天皇陛下のいとこの寛仁親王殿下が亡くなられ、天皇の一族の中で、天皇の地位(皇位)を継ぐ順番が変わりました。この順番は、どう決まっているのでしょう。【文・相良美成/え・渡辺正義】
◇ポイント
<1>天皇になれるのは男性だけ
<2>天皇陛下の長男の家系が優先し、血のつながりが濃い順
<3>女性天皇を認めようという声も
<4>男性皇族がつくる「宮家」を、女性にも認める話が進んでいる
◇天皇直系の男子だけ皇位を継げる
天皇のあとつぎになれるのは、天皇の血筋を受けた男子だけです。それも「男系男子」、つまり天皇の血をひいた父親を持つ男子だけです。天皇の孫にあたる人でも、天皇の血をひくのが母親の場合は皇位を継ぐ資格はありません。天皇の一族を「皇族」と言い、皇族に天皇を含めて「皇室」と呼びます。皇位を継ぐ順番などの取り決めは、「皇室典範」という法律で決まっています。
◇長男の皇太子が第1位
天皇陛下の子や孫が優先して皇位を継ぎます。その順番の1位は長男の皇太子殿下。皇太子に男子が生まれた場合は第2位となりますが、現時点でお子様は女性の愛子さまだけですので、2位は陛下の次男の秋篠宮さまになります。3位は秋篠宮家の長男の悠仁さまです。

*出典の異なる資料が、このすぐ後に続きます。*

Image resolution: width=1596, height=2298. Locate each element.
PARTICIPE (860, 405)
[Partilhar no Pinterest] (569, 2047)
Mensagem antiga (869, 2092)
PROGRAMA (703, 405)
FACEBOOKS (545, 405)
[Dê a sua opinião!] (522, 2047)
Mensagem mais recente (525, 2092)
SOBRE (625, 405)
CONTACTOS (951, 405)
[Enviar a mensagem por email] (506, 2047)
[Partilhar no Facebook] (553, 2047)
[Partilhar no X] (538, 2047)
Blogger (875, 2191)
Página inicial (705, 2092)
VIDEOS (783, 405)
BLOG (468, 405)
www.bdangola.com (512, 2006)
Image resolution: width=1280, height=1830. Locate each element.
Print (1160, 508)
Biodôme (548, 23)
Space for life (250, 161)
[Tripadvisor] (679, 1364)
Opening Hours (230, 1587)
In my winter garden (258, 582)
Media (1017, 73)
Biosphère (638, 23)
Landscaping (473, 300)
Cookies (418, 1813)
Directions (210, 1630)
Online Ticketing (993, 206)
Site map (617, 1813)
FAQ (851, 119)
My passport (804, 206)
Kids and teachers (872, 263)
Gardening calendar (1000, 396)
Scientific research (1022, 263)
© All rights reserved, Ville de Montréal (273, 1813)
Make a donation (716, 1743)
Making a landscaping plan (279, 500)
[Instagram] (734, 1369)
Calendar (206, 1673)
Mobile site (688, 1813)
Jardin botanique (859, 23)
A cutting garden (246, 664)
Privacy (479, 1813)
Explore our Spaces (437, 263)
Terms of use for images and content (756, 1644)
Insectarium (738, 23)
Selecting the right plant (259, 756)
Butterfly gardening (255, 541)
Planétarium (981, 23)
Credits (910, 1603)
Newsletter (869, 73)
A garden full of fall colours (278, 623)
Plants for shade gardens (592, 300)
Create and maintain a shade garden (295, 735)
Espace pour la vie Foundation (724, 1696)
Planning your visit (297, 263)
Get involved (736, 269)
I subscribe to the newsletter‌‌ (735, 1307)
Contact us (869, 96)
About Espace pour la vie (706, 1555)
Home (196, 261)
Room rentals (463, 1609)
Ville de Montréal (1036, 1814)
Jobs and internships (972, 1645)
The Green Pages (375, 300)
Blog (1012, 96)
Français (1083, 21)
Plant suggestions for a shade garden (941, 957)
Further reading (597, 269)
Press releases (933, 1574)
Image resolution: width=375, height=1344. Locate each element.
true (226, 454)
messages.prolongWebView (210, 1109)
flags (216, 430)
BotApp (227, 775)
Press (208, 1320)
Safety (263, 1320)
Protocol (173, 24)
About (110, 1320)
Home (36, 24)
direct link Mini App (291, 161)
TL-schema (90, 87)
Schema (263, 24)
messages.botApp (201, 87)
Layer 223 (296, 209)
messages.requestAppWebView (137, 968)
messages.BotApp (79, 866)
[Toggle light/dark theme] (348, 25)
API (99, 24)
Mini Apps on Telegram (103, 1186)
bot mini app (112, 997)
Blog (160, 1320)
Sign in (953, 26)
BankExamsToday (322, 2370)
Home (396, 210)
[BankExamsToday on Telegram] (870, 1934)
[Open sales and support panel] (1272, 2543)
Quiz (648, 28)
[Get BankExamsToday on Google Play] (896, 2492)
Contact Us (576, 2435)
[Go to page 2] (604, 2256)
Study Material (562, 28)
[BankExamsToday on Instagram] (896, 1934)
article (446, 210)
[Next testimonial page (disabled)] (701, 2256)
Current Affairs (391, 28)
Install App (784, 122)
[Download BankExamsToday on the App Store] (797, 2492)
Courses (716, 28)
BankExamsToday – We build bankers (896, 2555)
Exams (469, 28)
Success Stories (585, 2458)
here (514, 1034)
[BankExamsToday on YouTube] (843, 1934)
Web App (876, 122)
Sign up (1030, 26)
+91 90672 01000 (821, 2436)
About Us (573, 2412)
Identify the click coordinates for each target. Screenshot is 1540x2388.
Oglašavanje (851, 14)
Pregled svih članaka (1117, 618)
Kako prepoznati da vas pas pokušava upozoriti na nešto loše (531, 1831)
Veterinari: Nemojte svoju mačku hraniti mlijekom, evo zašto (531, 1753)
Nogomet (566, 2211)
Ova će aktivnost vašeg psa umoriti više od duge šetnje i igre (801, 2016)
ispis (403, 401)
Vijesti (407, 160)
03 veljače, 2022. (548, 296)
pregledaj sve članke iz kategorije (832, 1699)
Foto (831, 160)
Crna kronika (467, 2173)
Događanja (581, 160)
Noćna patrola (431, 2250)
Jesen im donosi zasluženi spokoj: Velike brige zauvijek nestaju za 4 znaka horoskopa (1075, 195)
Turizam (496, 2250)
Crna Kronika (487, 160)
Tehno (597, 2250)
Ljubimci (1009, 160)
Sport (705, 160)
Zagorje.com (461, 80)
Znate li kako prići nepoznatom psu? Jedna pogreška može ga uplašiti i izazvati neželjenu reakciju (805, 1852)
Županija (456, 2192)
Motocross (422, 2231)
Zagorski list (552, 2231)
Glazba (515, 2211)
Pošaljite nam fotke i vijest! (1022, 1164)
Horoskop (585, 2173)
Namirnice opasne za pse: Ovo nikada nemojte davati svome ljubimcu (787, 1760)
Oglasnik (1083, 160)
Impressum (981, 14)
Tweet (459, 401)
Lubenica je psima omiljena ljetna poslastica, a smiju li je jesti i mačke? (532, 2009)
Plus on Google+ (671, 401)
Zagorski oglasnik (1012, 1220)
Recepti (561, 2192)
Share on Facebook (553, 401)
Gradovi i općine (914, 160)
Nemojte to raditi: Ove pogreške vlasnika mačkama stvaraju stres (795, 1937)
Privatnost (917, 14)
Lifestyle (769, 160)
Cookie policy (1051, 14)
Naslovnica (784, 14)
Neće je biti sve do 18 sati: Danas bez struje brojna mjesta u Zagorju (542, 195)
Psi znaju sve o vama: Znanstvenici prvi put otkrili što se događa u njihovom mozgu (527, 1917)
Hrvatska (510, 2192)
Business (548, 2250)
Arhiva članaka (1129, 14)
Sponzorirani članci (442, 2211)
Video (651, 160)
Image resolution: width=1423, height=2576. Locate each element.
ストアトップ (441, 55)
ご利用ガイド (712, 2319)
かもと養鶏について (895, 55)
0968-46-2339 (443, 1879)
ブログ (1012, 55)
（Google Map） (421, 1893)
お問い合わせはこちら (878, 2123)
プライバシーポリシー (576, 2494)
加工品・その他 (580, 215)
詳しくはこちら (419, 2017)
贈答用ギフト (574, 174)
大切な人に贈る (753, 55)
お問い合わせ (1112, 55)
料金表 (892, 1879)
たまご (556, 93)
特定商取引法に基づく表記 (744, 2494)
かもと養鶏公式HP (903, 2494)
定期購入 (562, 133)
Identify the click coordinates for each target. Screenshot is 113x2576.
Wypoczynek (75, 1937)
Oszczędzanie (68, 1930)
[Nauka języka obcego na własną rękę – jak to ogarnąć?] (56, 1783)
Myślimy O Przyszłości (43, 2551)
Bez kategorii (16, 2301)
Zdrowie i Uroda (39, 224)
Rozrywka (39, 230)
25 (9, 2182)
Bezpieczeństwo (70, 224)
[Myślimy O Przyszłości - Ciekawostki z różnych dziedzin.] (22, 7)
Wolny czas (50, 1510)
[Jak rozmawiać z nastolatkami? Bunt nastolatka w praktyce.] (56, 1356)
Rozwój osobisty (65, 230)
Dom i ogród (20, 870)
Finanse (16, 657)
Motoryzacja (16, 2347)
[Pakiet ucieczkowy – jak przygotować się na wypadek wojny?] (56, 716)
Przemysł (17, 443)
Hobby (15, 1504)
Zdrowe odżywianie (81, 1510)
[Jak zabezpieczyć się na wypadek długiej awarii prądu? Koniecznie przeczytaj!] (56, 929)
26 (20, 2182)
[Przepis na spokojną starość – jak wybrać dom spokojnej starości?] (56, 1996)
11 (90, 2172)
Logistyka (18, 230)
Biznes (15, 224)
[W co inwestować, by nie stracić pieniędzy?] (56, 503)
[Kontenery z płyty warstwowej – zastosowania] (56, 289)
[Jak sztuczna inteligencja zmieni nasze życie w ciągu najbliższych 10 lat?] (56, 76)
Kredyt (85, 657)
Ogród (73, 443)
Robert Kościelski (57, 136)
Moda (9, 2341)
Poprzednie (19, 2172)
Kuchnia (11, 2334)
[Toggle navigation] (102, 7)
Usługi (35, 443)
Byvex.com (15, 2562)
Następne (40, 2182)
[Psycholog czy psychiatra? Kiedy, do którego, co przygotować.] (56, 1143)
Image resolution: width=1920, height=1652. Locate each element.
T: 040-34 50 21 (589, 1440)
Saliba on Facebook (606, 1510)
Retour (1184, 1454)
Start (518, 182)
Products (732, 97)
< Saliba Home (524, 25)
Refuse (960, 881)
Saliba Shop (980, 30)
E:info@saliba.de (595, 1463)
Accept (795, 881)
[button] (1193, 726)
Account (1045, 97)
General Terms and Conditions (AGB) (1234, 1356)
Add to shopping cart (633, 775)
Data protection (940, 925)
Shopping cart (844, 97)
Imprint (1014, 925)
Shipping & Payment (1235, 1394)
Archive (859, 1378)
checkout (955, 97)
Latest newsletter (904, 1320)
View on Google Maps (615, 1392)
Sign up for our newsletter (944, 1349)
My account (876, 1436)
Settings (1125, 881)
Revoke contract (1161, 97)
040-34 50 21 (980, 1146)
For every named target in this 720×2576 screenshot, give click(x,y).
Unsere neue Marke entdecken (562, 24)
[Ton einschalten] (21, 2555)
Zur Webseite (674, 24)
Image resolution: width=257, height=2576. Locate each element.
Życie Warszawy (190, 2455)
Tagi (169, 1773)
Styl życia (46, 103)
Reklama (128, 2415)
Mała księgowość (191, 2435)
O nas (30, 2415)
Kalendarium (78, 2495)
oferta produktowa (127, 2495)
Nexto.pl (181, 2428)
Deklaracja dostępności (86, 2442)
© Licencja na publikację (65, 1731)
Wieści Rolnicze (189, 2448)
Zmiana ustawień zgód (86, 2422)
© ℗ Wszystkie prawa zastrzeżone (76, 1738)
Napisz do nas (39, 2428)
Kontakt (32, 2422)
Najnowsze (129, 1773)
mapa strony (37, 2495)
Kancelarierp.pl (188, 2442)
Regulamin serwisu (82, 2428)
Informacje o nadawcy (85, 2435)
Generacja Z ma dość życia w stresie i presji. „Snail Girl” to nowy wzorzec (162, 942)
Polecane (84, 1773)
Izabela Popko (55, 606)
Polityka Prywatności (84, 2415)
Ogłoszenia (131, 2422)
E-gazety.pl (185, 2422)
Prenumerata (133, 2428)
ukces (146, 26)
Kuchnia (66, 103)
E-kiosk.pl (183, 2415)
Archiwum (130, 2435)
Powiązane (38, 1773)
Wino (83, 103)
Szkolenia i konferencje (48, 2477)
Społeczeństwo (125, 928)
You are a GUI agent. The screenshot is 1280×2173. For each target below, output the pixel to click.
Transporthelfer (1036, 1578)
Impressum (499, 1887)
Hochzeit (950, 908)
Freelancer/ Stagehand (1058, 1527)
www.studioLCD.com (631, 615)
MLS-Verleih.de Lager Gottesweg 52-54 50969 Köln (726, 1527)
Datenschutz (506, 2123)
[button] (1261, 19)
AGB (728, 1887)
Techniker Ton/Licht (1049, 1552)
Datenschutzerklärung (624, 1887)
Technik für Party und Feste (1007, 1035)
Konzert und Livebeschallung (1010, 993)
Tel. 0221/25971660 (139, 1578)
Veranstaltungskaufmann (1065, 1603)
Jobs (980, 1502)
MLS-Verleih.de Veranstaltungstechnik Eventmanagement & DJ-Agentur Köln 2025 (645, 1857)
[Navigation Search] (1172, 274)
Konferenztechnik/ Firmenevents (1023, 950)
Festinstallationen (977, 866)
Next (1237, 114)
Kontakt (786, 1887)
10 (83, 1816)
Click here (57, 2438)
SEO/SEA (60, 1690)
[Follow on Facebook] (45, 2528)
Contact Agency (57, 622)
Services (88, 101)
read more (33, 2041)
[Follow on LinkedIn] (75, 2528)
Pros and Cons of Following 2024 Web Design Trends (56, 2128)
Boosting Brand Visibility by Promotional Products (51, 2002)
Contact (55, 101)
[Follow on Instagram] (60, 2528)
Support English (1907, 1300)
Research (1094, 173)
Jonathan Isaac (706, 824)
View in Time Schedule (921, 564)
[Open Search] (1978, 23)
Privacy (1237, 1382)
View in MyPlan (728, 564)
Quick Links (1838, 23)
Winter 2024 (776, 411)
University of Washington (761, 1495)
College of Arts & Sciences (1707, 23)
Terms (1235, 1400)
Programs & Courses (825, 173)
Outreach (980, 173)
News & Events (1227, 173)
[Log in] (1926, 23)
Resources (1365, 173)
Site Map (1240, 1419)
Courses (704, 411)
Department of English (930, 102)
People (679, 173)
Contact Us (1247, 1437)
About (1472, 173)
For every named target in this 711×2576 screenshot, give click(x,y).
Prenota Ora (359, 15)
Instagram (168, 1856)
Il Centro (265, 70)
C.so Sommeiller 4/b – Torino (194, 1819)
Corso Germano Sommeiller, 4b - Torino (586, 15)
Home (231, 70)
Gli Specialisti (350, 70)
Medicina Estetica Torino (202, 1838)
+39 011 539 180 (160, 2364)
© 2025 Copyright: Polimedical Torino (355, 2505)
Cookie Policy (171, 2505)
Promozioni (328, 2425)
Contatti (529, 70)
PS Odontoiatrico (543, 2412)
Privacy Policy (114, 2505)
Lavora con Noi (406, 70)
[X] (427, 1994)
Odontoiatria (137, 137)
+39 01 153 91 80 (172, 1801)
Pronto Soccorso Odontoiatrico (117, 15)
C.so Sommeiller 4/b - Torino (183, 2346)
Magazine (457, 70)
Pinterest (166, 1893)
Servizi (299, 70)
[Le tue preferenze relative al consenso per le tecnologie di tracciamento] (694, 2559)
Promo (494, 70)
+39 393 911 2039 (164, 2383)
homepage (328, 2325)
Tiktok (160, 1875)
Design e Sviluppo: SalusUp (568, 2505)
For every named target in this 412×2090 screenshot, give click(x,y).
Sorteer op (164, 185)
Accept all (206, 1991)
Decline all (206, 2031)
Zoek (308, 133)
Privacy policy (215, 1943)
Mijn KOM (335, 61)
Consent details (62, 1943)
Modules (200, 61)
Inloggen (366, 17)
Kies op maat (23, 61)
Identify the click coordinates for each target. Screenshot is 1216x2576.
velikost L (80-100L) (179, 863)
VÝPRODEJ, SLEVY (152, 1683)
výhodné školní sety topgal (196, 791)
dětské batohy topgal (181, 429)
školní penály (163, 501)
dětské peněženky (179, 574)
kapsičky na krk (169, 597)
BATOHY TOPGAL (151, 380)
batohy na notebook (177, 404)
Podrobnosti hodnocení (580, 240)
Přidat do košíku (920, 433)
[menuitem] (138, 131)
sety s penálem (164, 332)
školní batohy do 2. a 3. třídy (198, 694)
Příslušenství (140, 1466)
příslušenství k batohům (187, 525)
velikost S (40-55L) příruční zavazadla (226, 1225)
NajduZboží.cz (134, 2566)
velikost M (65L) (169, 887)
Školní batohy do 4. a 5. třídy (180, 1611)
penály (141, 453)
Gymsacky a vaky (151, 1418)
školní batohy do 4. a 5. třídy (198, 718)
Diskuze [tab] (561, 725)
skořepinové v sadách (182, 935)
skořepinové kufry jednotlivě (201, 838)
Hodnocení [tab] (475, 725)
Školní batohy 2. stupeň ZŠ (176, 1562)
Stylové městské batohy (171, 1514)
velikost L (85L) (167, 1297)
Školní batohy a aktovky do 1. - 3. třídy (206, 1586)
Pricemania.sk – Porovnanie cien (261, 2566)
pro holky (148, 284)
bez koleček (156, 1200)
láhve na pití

天皇陛下が亡くなられた際、子や孫にあたる男子がいないという事態もあり得ないわけではありません。その場合に備え、陛下と血のつながりの濃い順に、兄弟、叔父、いとこ--まで、皇位を継ぐ順番が決められています。血のつながりの濃さが一緒の場合は、年上が上位になります。
◇女性天皇を認める議論は中断
政府は2005年、女性の天皇や、女性皇族の子どもが皇位を継ぐ「女系天皇」を認めるよう皇室典範を改めようとしました。当時、皇室では40年以上も男子は生まれておらず、このままでは皇位を継ぐ人がいなくなってしまうと心配したのです。しかし寛仁親王殿下が「神話時代の神武天皇から一度の例外もなく『男系』で、今上天皇(今の天皇陛下)まで続いている」と反対するなど、皇室の伝統を重んじる人たちが強く反発しました。2006年に悠仁さまが誕生したことで、女性天皇の議論は、ほとんどされなくなりました。
◇女性宮家をつくるのにも反対の声が
天皇陛下は78歳と高齢になられたため、陛下のお仕事を他の皇族の方々で分担しようという意見が出ています。皇太子殿下より若い皇族は女性が多いのですが、今の決まりでは、女性皇族は結婚したら皇族でなくなります。そこで政府は、女性皇族が結婚後も皇族にとどまり、「女性宮家」を新たにつくるようにしたいと考えています。これに対しても「将来、女性天皇、女系天皇につながりかねない」と反対する意見があります。
●皇室の男子には「仁」の字
皇室の男子の名前は、昔からのしきたりで「仁」の字がつく漢字2文字になっています。天皇陛下は明仁、皇太子殿下は徳仁、秋篠宮さまは文仁という名前です。
これは、源頼朝など源氏の祖先にあたる清和天皇(在位858~876年)の名前「惟仁」が始まりでした。「仁」には「徳をそなえている人」という意味があり、皇族にふさわしいと考えられたのです。
また、天皇と皇太子の子どもに限って、幼いときに使う呼び名をつけるしきたりもあります。皇太子殿下は浩宮、秋篠宮さまは礼宮の呼び名で国民に親しまれました。皇太子ご夫妻の長女愛子さまは敬宮という呼び名です。
●天皇が「宮号」を贈る
天皇の子や孫にあたる男性の皇族は「親王」という称号を持ちます。秋篠宮さまであれば「文仁親王殿下」となります。天皇の子や孫にあたる女性は「内親王」、ひ孫より血のつながりが遠い血筋の子孫は男性は「王」で女性は「女王」と呼ばれます。「宮家」は、結婚などで皇族が独立する機会に、天皇が「宮号(宮の呼び名)」を贈ることでつくられます。